• **WHAT YOU ARE ASKED TO DO**
Please express the lines of the items from the line with "Given: Open 帮助中心 help center" up to and including the last line of the items as a JSON list of strings, one string per line, leaving out blank lines.

• **Word and element location data**
------------------------

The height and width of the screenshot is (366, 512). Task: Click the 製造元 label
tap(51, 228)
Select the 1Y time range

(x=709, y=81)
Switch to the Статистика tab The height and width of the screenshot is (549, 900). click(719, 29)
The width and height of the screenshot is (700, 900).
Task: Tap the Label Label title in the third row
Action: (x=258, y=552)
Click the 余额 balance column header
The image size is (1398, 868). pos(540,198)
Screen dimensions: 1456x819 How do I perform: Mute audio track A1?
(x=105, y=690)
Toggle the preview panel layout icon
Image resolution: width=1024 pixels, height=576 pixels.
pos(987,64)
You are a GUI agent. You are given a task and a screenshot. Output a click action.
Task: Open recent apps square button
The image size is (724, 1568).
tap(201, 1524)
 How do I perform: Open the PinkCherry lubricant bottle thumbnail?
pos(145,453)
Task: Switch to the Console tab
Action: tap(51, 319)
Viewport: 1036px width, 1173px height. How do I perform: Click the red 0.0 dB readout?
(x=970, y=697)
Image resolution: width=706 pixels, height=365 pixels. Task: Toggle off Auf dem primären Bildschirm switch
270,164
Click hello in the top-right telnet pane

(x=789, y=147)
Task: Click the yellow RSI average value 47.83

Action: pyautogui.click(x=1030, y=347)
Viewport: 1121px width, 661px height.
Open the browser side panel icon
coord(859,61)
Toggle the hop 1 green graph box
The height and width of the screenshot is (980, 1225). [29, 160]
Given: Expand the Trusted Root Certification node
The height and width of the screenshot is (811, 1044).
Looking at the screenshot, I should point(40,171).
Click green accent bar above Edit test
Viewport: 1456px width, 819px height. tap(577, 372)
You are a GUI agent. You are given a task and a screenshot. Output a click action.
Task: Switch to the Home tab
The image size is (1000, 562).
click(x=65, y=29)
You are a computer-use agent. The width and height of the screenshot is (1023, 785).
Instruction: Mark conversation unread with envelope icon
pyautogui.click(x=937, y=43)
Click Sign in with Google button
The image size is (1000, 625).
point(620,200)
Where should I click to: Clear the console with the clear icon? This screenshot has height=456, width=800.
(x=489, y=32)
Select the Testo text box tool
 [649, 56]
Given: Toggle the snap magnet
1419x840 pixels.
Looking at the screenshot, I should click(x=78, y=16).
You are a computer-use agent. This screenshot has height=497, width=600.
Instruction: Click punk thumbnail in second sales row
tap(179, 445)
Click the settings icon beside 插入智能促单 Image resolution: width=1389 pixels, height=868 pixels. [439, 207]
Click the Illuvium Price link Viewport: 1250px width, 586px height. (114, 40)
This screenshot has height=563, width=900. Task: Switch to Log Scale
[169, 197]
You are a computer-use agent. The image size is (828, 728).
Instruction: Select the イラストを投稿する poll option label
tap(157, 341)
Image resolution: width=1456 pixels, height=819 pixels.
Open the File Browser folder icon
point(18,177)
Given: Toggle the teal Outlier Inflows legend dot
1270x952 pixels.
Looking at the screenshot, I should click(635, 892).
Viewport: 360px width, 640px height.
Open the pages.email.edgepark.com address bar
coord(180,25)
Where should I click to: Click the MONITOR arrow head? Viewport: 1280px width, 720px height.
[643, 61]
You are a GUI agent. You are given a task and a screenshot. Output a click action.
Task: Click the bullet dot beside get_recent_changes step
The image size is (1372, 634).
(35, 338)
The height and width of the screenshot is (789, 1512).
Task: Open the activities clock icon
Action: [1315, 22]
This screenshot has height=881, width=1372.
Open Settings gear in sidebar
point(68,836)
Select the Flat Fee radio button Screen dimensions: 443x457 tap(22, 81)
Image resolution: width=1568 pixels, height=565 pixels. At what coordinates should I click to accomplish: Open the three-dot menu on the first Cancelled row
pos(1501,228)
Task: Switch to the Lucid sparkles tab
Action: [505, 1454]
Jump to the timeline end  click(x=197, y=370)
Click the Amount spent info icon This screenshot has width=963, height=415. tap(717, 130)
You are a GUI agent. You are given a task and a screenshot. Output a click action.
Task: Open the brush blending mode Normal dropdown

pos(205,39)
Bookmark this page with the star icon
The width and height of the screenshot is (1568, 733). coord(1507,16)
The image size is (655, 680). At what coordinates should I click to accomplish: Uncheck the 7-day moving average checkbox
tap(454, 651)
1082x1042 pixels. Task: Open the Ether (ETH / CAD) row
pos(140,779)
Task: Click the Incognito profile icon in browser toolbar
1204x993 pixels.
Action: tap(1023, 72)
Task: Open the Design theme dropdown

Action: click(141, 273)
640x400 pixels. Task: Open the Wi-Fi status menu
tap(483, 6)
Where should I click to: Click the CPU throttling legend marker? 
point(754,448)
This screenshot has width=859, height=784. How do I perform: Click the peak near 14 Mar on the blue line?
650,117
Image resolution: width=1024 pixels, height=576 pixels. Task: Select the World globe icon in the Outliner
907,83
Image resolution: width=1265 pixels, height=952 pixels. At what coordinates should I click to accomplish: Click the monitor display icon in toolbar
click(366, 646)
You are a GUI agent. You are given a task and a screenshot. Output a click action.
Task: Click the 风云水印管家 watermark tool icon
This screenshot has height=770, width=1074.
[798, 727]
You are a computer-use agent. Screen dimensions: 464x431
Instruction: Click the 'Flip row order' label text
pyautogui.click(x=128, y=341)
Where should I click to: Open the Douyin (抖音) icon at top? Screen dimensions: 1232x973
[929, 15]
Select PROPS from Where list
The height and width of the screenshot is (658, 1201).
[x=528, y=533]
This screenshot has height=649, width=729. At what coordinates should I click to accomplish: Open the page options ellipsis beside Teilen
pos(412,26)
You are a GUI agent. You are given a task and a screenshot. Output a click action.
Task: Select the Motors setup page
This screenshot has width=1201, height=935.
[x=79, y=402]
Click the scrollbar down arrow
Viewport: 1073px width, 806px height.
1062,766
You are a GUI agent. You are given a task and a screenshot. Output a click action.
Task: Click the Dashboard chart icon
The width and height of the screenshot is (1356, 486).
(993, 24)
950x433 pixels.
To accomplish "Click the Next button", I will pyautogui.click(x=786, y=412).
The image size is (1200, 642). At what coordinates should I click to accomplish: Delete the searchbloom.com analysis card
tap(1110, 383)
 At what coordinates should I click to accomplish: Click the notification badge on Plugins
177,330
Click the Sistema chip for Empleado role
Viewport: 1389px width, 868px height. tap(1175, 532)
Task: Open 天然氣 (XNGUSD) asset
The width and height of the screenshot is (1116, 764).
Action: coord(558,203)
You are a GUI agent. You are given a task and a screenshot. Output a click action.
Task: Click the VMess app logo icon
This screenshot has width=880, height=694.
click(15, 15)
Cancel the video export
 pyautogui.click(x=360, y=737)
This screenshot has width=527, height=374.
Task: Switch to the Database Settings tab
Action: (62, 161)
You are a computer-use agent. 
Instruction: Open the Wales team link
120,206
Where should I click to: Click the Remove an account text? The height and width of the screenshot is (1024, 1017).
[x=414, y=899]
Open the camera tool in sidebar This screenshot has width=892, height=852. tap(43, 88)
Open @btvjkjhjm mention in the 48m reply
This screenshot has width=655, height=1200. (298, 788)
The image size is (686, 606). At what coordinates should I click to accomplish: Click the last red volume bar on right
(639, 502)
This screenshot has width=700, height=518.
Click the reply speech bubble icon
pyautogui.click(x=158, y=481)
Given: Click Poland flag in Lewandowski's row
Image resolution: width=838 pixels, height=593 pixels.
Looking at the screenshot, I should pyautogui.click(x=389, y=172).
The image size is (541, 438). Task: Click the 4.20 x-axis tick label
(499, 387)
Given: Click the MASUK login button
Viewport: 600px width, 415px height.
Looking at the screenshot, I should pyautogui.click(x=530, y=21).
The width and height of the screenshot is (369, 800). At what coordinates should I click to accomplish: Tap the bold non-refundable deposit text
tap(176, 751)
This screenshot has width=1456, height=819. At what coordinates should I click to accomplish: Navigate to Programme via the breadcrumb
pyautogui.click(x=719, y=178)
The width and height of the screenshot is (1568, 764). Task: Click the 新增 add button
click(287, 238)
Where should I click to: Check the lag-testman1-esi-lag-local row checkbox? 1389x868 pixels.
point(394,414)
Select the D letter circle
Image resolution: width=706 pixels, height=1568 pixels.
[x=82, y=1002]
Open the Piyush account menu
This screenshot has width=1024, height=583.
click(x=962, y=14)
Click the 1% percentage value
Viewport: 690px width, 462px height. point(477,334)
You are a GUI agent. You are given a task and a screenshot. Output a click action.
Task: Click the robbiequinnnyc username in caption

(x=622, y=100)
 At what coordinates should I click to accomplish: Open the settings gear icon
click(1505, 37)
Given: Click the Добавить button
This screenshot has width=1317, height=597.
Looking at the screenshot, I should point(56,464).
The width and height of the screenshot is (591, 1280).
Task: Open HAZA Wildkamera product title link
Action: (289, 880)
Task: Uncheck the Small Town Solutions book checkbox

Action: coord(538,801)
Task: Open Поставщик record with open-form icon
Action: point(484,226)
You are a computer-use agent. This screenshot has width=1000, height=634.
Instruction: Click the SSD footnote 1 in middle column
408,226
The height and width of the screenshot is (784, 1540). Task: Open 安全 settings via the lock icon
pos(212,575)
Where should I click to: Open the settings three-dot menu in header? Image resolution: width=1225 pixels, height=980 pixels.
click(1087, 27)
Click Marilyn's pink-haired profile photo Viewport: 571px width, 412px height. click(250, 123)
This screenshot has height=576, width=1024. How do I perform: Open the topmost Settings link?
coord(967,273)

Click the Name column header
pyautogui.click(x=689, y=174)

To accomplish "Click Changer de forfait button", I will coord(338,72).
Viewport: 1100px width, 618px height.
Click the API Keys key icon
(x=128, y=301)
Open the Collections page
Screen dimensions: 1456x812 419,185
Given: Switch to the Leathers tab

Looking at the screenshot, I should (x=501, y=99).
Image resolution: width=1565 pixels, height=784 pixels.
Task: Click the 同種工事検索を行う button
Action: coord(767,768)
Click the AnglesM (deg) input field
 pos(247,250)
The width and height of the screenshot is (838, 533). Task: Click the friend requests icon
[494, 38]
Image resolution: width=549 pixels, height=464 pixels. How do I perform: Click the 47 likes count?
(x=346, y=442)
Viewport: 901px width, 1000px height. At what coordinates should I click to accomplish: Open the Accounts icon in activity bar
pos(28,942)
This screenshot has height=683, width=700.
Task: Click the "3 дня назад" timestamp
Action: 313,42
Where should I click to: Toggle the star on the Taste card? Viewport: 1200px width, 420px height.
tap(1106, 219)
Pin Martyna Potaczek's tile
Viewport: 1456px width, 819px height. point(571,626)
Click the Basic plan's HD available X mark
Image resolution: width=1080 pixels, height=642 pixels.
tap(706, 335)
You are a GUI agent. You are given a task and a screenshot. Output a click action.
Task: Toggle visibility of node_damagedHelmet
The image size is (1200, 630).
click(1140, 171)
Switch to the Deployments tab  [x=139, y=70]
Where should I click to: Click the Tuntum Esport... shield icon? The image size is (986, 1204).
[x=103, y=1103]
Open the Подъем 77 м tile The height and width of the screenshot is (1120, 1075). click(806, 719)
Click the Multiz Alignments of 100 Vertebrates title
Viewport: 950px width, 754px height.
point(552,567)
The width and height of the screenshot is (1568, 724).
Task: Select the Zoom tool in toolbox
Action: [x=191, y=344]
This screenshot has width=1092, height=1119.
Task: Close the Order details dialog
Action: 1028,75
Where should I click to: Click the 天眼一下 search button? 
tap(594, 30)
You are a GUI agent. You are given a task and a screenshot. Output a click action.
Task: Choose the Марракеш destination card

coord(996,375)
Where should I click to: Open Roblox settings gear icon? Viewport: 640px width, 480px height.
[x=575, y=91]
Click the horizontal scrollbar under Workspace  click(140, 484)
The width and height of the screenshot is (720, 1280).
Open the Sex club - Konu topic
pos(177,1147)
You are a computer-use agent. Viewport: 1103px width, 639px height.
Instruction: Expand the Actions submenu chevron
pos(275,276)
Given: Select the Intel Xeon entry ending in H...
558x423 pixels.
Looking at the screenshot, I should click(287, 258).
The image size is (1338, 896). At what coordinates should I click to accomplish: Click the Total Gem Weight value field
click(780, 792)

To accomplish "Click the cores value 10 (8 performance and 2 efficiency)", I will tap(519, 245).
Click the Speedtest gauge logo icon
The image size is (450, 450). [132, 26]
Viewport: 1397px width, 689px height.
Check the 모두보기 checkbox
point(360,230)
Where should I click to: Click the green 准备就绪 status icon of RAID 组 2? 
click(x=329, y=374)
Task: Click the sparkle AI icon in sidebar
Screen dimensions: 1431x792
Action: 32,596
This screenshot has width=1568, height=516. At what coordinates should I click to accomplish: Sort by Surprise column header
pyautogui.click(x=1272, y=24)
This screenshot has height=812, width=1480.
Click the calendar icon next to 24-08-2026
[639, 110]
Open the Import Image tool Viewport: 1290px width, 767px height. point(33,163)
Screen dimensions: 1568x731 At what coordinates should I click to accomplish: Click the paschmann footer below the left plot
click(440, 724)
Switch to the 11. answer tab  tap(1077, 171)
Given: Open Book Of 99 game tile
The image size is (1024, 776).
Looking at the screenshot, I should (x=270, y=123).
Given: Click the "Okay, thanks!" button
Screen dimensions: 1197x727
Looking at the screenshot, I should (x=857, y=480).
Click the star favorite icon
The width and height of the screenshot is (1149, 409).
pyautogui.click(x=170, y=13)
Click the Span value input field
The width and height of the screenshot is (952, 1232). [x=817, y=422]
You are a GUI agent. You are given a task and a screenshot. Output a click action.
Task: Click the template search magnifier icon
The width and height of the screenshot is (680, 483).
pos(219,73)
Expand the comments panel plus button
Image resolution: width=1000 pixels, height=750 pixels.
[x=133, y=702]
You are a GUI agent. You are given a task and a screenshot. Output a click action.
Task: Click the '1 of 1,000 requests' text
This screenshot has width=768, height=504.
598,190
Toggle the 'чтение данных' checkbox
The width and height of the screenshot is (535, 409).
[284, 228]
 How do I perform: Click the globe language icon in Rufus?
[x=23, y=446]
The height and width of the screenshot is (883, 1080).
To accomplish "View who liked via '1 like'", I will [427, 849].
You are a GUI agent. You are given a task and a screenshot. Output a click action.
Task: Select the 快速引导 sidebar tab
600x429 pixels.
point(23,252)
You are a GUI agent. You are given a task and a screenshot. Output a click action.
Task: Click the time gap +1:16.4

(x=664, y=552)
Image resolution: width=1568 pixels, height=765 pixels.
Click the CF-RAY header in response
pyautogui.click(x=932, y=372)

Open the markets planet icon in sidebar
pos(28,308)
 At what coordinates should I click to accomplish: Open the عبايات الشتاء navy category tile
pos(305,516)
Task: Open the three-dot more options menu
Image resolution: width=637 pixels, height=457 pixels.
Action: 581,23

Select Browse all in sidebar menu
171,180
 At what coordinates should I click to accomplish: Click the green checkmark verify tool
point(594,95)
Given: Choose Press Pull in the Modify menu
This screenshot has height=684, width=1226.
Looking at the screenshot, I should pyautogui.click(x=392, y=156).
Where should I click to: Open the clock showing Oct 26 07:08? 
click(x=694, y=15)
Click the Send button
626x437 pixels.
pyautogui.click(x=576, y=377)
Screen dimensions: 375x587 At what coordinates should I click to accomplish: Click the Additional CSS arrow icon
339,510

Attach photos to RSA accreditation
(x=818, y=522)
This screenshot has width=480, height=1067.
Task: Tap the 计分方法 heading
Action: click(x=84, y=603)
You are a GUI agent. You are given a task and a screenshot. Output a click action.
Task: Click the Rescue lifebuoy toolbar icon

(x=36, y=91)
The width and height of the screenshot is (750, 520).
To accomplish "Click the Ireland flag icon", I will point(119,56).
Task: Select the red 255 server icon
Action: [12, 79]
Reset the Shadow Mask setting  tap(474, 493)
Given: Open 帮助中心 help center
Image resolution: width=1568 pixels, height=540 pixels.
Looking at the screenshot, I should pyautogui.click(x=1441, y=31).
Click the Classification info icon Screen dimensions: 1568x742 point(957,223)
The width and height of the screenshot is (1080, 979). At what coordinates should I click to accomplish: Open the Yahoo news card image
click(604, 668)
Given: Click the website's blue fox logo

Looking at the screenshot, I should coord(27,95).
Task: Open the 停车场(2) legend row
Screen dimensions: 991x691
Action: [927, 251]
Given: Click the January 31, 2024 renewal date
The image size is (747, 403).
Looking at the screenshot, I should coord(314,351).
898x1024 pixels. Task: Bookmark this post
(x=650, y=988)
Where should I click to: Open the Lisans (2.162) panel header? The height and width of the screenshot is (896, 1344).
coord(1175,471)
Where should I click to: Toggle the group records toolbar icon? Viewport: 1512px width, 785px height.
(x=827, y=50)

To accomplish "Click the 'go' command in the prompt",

------------------------

• **EXERCISE OUTPUT**
[
  "Given: Open 帮助中心 help center",
  "Image resolution: width=1568 pixels, height=540 pixels.",
  "Looking at the screenshot, I should pyautogui.click(x=1441, y=31).",
  "Click the Classification info icon Screen dimensions: 1568x742 point(957,223)",
  "The width and height of the screenshot is (1080, 979). At what coordinates should I click to accomplish: Open the Yahoo news card image",
  "click(604, 668)",
  "Given: Click the website's blue fox logo",
  "Looking at the screenshot, I should coord(27,95).",
  "Task: Open the 停车场(2) legend row",
  "Screen dimensions: 991x691",
  "Action: [927, 251]",
  "Given: Click the January 31, 2024 renewal date",
  "The image size is (747, 403).",
  "Looking at the screenshot, I should coord(314,351).",
  "898x1024 pixels. Task: Bookmark this post",
  "(x=650, y=988)",
  "Where should I click to: Open the Lisans (2.162) panel header? The height and width of the screenshot is (896, 1344).",
  "coord(1175,471)",
  "Where should I click to: Toggle the group records toolbar icon? Viewport: 1512px width, 785px height.",
  "(x=827, y=50)",
  "To accomplish \"Click the 'go' command in the prompt\","
]